- KUTIPAN TERPILIH:
== == ==

PAPANDAYAN FELLOWSHIP
"KAMI YANG NEKAT MENDAKI"
Setelah pengalaman saya yang tidak enak terakhir kali dari Rancaupas, merasa diikuti "yang tidak kelihatan" di Rancaupas Ciwidey, kali ini hati saya terpanggil untuk menakhlukkan Papandayan. Gunung yang baik bagi pendaki pemula seperti saya, namun memberikan banyak bonus yang bisa kami temukan disana. Kali ini perjalanan saya sungguh berwarna, ada hitchiking, menginap di rumah orang yang memberikan kami tumpangan, ngeteng ke Garut, hiking, camping, berburu sunrise, membuat film dokumenter, sampai nyusrug di tebing. Bagaimana cerita lebih lengkapnya? Cekidoott...
Rencana silaturahmi yang batal.

== == ==

- DAFTAR CATATAN:

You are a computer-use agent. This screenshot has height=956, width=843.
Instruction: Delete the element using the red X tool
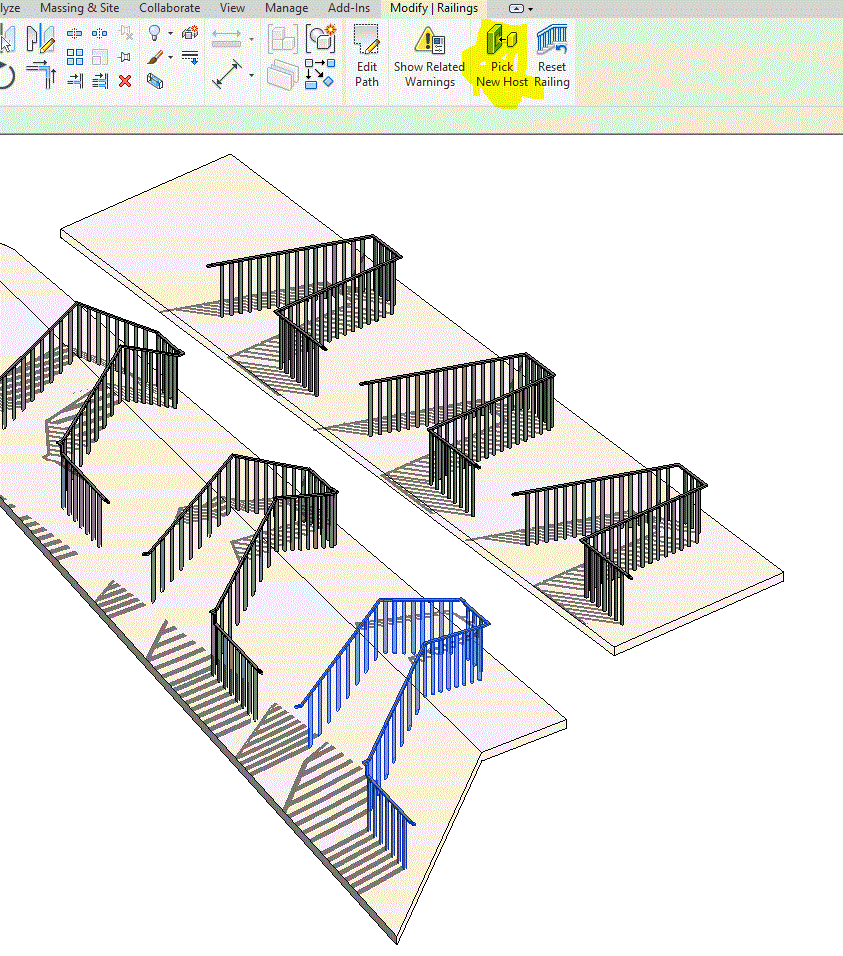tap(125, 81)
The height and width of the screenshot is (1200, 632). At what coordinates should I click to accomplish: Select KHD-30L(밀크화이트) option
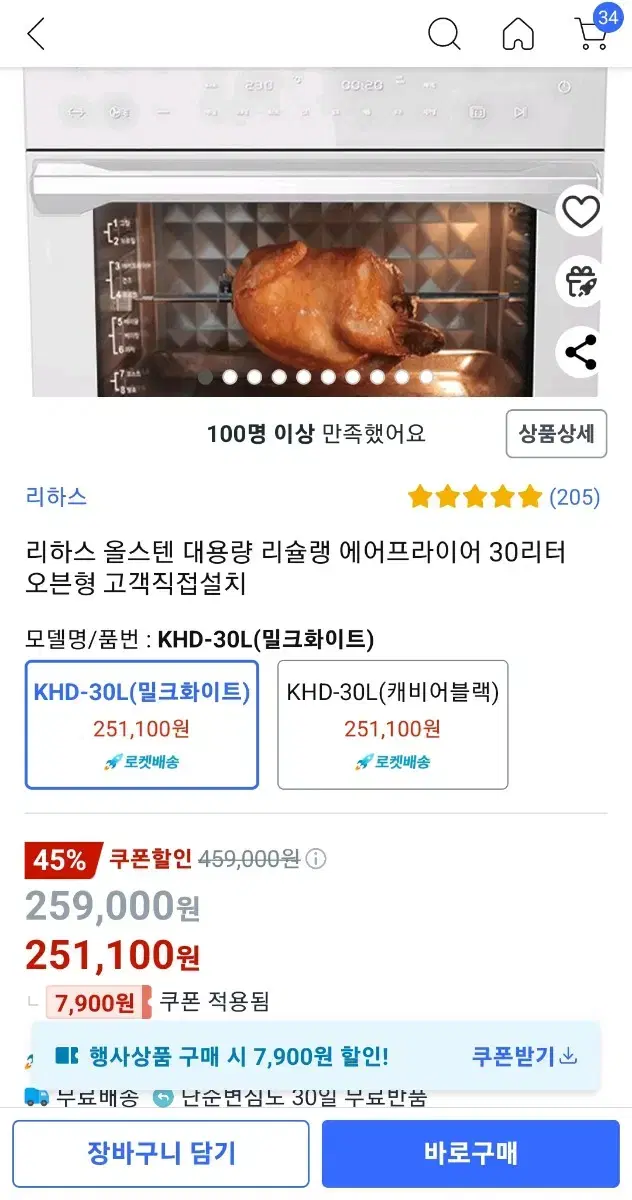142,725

== == ==

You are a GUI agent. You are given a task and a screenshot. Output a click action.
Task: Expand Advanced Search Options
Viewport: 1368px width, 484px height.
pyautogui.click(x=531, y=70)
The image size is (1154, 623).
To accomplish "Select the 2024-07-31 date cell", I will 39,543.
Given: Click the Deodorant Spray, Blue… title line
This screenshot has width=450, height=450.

== == ==

Ringkaslah kisah pendakian Papandayan dalam dua kalimat.

- JAWABAN LATIHAN: Setelah pengalaman tidak enak di Rancaupas Ciwidey karena merasa diikuti "yang tidak kelihatan", penutur terpanggil untuk menaklukkan Papandayan, gunung yang baik bagi pendaki pemula tetapi menyimpan banyak bonus. Perjalanannya sangat berwarna, mulai dari menumpang kendaraan, menginap di rumah orang yang memberi tumpangan, ngeteng ke Garut, hiking, camping, dan berburu sunrise hingga membuat film dokumenter dan nyusrug di tebing.